Hanya Yohanes yang mengisahkan bahwa Pilatus memerintahkan untuk menuliskan tulisan yang ditempatkan di salib Yesus. Juga hanya dalam Injil Yohanes, kita menemukan tulisan lengkap: “Yesus orang Nazaret, Raja orang Yahudi.” Dalam tiga bahasa, Ibrani, Latin dan Yunani. Ibrani adalah bahasa sehari-hari orang Yahudi, Latin adalah bahasa resmi pemerintahan Romawi dan Yunani adalah bahasa komunikasi antar bangsa. Semua orang, semua kalangan tahu dan mengerti apa yang tertulis pada salib Yesus. Fakta ini menampakkan kemaharajaan universal Yesus.

Perlahan namun pasti, kita mengerti mengapa Yohanes menampilkan narasi kesengsaraan Yesus ini berbeda dari injil sinoptik. Yohanes ingin menampilkan Yesus sebagai Raja Orang Yahudi, yang mencapai titik tertinggi kemuliaan-Nya di kayu salib! Sejak awal Injil, Yesus tampil sebagai Raja Israel. Hanya dalam Injil Yohanes, gelar itu membuat orang-orang Yahudi protes. Mereka tidak mengakui bahwa Yesus adalah Raja mereka. Oleh karena itu mereka meminta pilatus untuk mengubah tulisan itu. Mereka meminta agar pilatus menulis bahwa Yesus menyebut diri-Nya raja orang Yahudi. Pilatus menolak permintaan itu, “Apa yang kutulis, tetaplah tertulis.” Barangkali bukan sebuah kebetulan Pilatus tetap dengan pendiriannya tentang tulisan di kayu salib. Semua orang pada konteks zaman itu bisa melihat dan membacanya bahwa Yesus orang Nazaret, Raja orang Yahudi!

★ ★ ★

:: TUGAS LATIHAN 1 ::
Cetak ulang semua baris dalam daftar di bawah ini tanpa perubahan sedikit pun, tetapi jangan sertakan gambarnya.

★ ★ ★

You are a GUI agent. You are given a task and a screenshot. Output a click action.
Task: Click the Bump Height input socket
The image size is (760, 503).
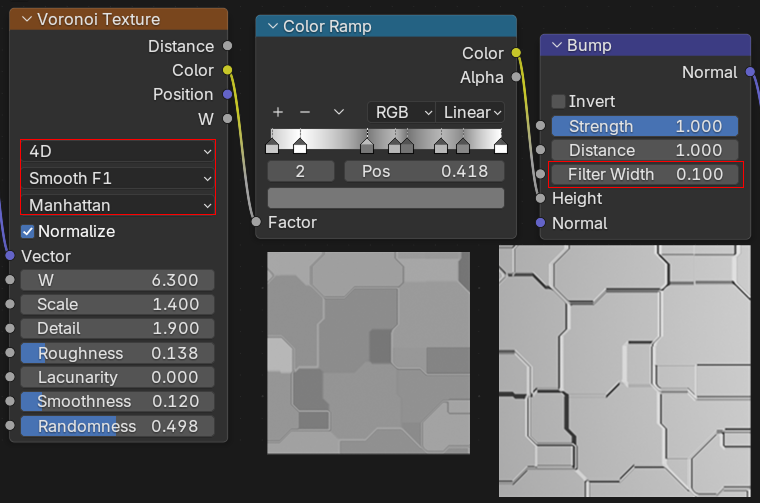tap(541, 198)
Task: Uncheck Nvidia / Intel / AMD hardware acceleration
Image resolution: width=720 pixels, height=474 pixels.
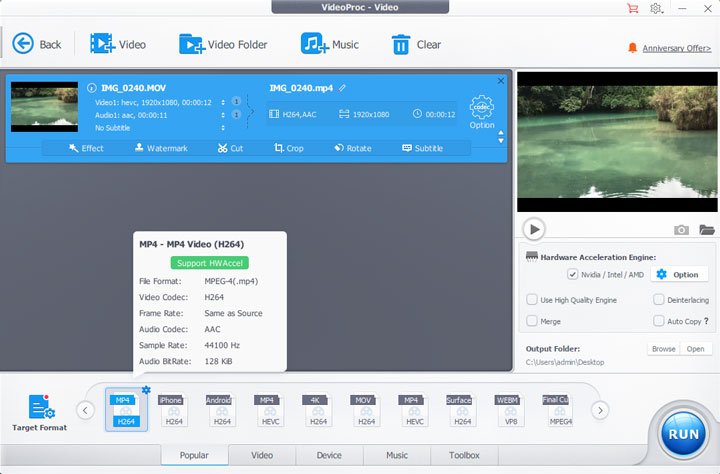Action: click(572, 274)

★ ★ ★

:: TUGAS LATIHAN 2 ::
Tampilkan sebagian bacaan tentang tulisan pada salib Yesus tanpa perubahan: mulailah dari kata-kata yang memuat "Hanya Yohanes yang", lalu berhenti setelah "kemaharajaan universal Yesus.".

:: PEMBAHASAN JAWABAN 1 ::
You are a GUI agent. You are given a task and a screenshot. Output a click action.
Task: Click the Bump Height input socket
The image size is (760, 503).
tap(541, 198)
Task: Uncheck Nvidia / Intel / AMD hardware acceleration
Image resolution: width=720 pixels, height=474 pixels.
Action: click(572, 274)

:: PEMBAHASAN JAWABAN 2 ::
Hanya Yohanes yang mengisahkan bahwa Pilatus memerintahkan untuk menuliskan tulisan yang ditempatkan di salib Yesus. Juga hanya dalam Injil Yohanes, kita menemukan tulisan lengkap: “Yesus orang Nazaret, Raja orang Yahudi.” Dalam tiga bahasa, Ibrani, Latin dan Yunani. Ibrani adalah bahasa sehari-hari orang Yahudi, Latin adalah bahasa resmi pemerintahan Romawi dan Yunani adalah bahasa komunikasi antar bangsa. Semua orang, semua kalangan tahu dan mengerti apa yang tertulis pada salib Yesus. Fakta ini menampakkan kemaharajaan universal Yesus.